The above word cloud is based on the Issue 3, 2019 economic bulletin by the ECB. Specifically, the report itself mentions the word “downturn” in some of the following contexts:
– “Particular vulnerabilities in the manufacturing and tradable goods sectors reflect a downturn in external demand which, combined with some country and sector-specific factors, suggests a continued weak growth momentum in the first quarter of 2019.”
– “Generally, if euro area countries build up buffers to avoid fiscal tightening in a downturn, national budgets can fulfil their function as stabilisation tools.”
– “The EU’s fiscal framework still needs to be rendered more effective in reducing high national government debt burdens.
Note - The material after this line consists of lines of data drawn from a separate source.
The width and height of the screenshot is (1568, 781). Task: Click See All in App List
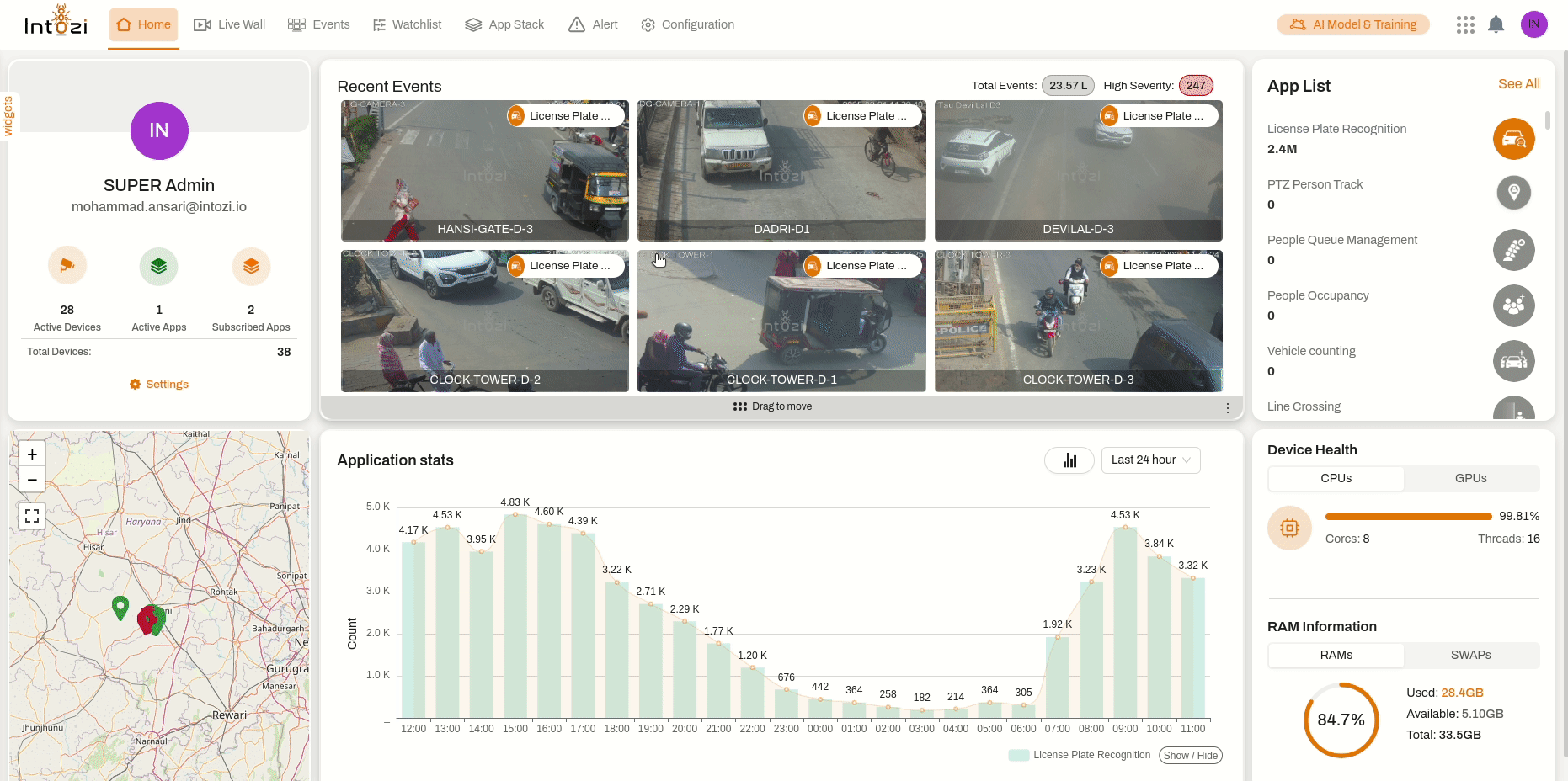(1518, 84)
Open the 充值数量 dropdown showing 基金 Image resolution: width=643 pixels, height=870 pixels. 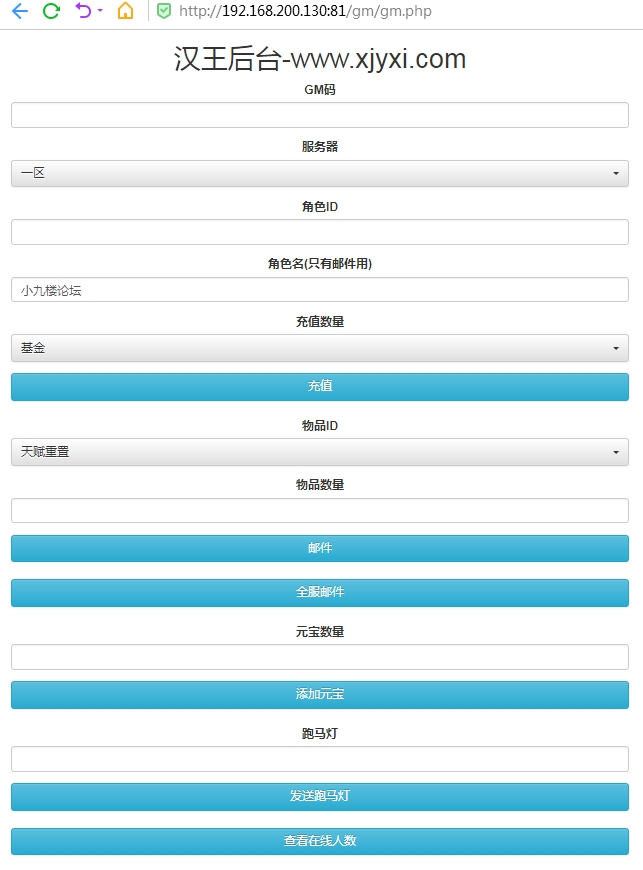[319, 348]
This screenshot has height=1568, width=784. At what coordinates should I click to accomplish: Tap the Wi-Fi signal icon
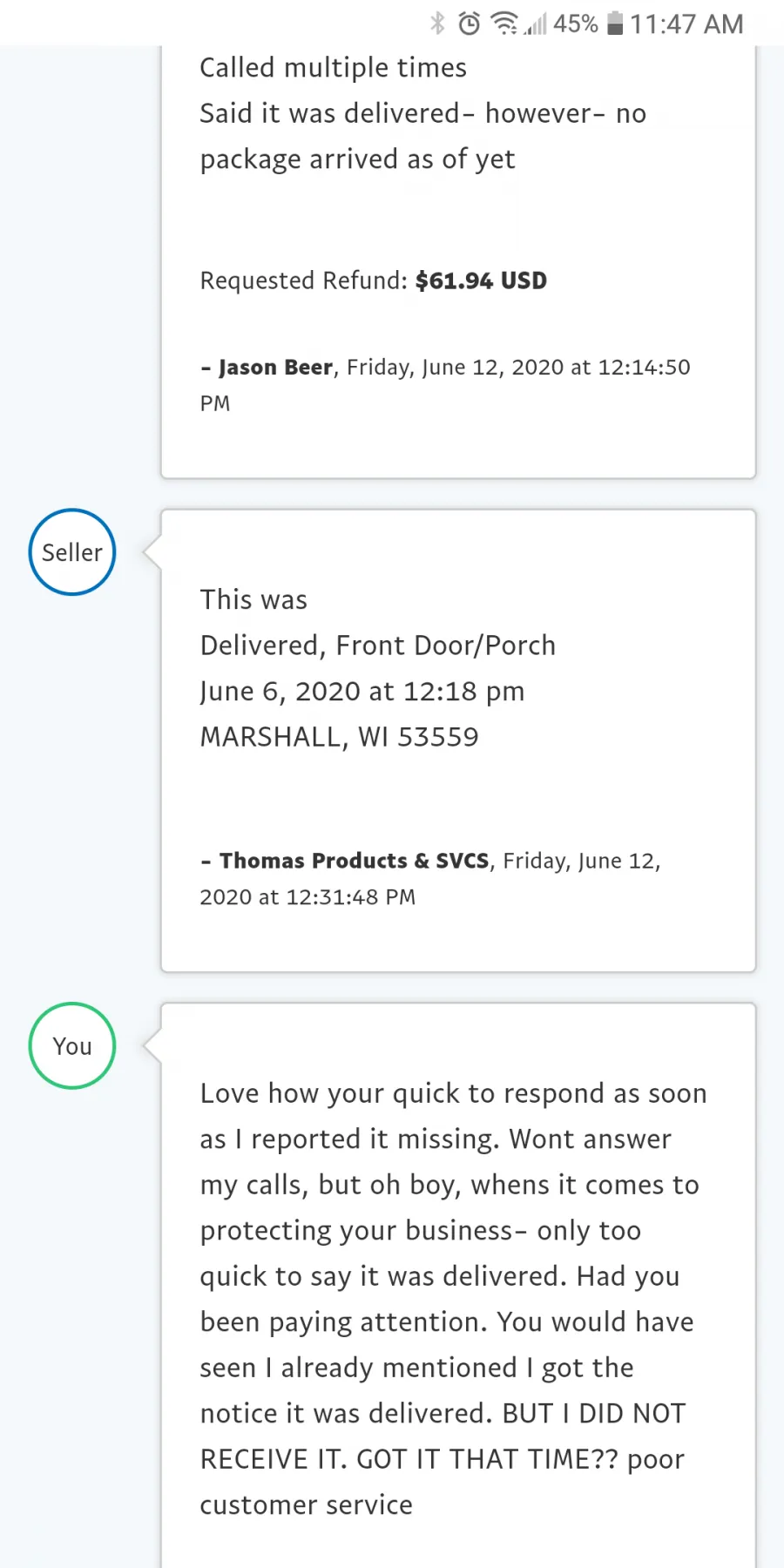(504, 24)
This would make the countries in question less vulnerable to economic downturns and the euro area as a whole more resilient.”
In this example, an economic analyst who is seeking to digest the main points of an article quickly can identify “downturn” as a key word, and then refer to the report for greater detail on its context.
Let’s take two other examples from July and August 2018 respectively.
Word Cloud for July 2018 Bulletin
Let’s refer to the report to see the context for the word “surplus”.
– “Newly available data on the geographical breakdown of the euro area current account balance reveal that the largest share of the euro area’s external surplus of 3.5% of GDP in the year to the end of the second quarter of 2018 was accounted for by the United Kingdom and the United States, which contributed 1.4% and 1.0% of euro area GDP, respectively, followed by Switzerland (0.4% of euro area GDP).”
– “The bulk of the increase in the euro area’s current account surplus of about 1.2 percentage points of GDP since 2013 was accounted for by improvements vis-à-vis the euro area’s three largest trading partners (see Chart B).”
– “According to the euro area sectoral accounts for the second quarter of 2018, business margins (measured as the ratio of net operating surplus to net value added) have remained broadly unchanged since the end of 2015 and continue to be close to long-term averages.”
Word Cloud for August 2018 Bulletin
In this word cloud, let’s investigate the context of the word “comparison” further.
– “Emerging market vulnerabilities – a comparison with previous crises”
The above heading appears numerous times in the text, suggesting that vulnerabilities in emerging market economics are of particular concern to the ECB, and could pose economic risk for the eurozone more broadly.
For instance, the report quotes:
“The potential risks for EMEs are important for the global outlook. Compared to two decades ago, EMEs play, in aggregate, a significantly more prominent role in the global economy. They account for more than half of global GDP (at purchasing power parity) and gross capital flows. Developments in these economies could therefore have a sizeable impact on other countries through a variety of channels, including trade, financial and confidence channels.”
Conclusion
The above is an example of how tf-idf can be used in conjunction with word clouds for text summarization purposes. Of course, this analysis could be expanded further by taking sentence as well as word context into account, but serves as a good starting point in attempting to determine the main points in a text with ease.